● Exercise description:
After locating the line with "Click the EN" in the data that follows, return it and every later line exactly, up to and including the line with "Task: Check Pin to Side Navigation".

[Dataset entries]
----------------
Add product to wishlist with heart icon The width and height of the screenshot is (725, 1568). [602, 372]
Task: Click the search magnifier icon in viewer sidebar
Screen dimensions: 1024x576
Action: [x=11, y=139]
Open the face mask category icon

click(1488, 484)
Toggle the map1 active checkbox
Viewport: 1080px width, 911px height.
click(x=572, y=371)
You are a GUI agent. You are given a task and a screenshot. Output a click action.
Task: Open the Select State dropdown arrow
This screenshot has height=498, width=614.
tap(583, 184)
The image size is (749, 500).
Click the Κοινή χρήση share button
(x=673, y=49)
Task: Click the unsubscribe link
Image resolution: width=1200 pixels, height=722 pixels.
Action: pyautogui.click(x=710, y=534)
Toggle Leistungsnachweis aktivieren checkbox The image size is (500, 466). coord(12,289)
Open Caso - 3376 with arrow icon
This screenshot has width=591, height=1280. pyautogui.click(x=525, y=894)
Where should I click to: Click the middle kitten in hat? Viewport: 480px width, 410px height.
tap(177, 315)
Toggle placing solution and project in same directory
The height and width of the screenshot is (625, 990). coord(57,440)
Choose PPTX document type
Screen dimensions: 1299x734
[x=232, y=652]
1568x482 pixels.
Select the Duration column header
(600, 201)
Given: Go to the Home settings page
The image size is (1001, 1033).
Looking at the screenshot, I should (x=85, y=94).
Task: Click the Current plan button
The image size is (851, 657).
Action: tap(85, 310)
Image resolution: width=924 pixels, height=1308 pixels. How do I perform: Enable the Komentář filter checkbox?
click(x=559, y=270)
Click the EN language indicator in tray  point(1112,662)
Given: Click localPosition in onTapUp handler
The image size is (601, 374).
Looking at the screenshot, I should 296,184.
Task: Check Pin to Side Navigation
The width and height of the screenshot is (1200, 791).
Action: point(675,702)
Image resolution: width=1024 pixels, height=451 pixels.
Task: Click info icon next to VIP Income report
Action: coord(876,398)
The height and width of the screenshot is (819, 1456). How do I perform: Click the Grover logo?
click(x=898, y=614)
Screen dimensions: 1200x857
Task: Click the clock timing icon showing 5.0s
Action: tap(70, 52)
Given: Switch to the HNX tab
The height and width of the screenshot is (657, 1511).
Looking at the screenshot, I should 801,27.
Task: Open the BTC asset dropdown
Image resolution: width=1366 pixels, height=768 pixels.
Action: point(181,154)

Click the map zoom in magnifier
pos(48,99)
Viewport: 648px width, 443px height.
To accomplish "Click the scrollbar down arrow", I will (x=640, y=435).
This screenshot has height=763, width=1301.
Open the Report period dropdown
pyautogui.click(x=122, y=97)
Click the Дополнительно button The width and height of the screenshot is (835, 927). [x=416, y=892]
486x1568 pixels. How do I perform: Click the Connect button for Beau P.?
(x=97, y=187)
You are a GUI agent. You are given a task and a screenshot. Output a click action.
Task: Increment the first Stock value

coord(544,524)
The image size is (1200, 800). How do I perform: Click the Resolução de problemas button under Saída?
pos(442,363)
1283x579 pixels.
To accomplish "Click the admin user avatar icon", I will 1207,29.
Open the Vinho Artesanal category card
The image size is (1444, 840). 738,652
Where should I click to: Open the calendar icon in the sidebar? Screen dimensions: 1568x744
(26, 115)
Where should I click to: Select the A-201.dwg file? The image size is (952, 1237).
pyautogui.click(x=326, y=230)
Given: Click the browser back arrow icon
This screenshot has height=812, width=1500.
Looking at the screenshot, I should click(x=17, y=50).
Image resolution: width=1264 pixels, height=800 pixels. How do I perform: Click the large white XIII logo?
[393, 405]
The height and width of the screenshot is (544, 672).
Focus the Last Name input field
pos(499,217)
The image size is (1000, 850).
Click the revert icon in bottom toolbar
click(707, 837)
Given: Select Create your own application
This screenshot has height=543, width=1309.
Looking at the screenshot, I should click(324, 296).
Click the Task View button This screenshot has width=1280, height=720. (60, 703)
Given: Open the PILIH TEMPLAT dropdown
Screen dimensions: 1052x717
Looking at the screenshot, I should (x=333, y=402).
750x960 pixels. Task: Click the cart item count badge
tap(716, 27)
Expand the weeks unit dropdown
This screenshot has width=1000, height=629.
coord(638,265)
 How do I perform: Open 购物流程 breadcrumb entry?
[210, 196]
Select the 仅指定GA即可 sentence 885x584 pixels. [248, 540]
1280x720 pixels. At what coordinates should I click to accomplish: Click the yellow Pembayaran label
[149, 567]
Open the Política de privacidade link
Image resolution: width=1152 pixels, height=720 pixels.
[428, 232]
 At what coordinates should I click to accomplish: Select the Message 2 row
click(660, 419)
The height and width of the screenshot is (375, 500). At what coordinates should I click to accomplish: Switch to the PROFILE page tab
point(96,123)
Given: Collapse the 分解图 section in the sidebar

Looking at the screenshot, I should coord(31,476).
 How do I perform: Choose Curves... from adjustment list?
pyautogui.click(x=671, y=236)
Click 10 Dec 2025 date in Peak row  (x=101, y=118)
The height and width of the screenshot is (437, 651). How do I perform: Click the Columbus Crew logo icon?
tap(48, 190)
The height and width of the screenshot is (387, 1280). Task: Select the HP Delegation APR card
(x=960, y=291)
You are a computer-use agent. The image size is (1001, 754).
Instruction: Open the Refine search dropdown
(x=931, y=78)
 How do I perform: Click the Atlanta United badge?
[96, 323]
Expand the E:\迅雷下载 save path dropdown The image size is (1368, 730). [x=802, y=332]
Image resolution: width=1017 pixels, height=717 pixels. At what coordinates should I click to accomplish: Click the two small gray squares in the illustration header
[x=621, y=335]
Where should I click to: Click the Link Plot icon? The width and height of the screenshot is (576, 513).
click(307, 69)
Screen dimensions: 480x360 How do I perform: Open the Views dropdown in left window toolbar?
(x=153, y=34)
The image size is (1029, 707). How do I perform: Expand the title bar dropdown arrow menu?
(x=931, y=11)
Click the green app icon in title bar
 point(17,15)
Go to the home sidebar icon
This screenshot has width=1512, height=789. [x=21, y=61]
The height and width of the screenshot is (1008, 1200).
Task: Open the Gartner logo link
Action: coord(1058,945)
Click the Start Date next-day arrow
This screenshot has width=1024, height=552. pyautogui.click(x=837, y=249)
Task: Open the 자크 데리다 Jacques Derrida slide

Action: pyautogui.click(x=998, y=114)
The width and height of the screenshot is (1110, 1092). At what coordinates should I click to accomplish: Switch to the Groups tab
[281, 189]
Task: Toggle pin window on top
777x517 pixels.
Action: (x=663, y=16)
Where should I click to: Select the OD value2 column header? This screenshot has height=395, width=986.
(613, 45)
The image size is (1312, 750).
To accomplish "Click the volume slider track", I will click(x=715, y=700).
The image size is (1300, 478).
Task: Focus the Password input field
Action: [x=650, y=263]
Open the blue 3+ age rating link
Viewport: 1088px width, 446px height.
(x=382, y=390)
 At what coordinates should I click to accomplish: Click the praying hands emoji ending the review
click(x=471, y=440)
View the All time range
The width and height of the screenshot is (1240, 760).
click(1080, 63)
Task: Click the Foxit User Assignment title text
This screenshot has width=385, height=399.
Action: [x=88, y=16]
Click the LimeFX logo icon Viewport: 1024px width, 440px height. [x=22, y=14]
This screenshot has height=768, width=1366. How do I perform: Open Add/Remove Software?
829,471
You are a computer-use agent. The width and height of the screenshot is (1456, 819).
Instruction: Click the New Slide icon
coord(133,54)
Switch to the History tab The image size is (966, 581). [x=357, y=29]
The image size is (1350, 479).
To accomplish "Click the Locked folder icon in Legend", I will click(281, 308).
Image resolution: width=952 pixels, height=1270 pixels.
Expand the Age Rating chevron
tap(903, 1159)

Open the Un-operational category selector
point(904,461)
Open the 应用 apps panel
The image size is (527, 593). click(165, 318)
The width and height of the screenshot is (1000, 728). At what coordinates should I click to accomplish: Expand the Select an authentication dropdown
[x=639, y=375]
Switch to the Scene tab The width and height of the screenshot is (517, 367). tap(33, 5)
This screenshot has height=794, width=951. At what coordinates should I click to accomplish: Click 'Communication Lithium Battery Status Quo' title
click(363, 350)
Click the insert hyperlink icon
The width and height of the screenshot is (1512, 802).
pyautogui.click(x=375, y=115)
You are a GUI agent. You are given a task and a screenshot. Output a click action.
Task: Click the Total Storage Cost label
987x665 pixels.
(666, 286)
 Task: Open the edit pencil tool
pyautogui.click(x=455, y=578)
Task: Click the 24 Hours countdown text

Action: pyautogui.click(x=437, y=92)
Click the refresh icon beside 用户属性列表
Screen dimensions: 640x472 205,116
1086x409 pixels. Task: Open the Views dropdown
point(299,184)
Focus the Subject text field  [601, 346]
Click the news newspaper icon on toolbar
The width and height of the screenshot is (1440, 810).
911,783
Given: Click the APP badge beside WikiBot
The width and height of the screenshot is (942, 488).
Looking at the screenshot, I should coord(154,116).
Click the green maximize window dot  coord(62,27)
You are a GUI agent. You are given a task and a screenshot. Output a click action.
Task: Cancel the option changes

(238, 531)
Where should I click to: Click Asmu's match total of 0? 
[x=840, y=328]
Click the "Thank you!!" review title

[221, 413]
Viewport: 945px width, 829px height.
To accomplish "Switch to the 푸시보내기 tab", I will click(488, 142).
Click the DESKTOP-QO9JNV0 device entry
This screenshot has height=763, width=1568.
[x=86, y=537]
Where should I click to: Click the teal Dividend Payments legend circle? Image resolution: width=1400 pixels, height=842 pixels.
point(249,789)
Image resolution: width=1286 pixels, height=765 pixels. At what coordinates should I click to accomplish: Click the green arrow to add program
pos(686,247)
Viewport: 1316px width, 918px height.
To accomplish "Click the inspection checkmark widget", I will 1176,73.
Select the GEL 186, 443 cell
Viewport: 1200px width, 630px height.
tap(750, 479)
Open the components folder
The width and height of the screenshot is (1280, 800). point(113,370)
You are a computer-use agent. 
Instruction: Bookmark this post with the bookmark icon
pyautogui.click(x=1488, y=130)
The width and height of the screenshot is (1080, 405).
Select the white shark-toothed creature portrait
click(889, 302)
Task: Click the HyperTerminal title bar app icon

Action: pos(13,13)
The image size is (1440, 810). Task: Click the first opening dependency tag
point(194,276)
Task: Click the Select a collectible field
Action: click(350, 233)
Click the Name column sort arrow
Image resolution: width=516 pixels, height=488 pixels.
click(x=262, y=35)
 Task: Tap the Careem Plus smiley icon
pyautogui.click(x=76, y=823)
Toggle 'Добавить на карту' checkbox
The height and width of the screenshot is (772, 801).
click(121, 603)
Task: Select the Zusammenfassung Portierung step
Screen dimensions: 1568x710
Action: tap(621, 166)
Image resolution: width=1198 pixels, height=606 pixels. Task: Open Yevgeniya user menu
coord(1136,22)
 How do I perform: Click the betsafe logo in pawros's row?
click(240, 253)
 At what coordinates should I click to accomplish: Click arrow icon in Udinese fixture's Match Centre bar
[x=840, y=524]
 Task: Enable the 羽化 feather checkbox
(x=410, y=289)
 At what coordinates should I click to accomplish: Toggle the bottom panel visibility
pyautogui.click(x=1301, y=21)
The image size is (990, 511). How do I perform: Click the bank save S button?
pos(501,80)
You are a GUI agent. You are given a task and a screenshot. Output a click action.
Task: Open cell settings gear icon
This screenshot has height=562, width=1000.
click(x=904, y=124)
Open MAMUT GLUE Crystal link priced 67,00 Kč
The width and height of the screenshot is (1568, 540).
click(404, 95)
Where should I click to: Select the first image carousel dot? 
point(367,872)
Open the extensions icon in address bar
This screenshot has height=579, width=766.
----------------
● Answer box:
Click the EN language indicator in tray  point(1112,662)
Given: Click localPosition in onTapUp handler
The image size is (601, 374).
Looking at the screenshot, I should 296,184.
Task: Check Pin to Side Navigation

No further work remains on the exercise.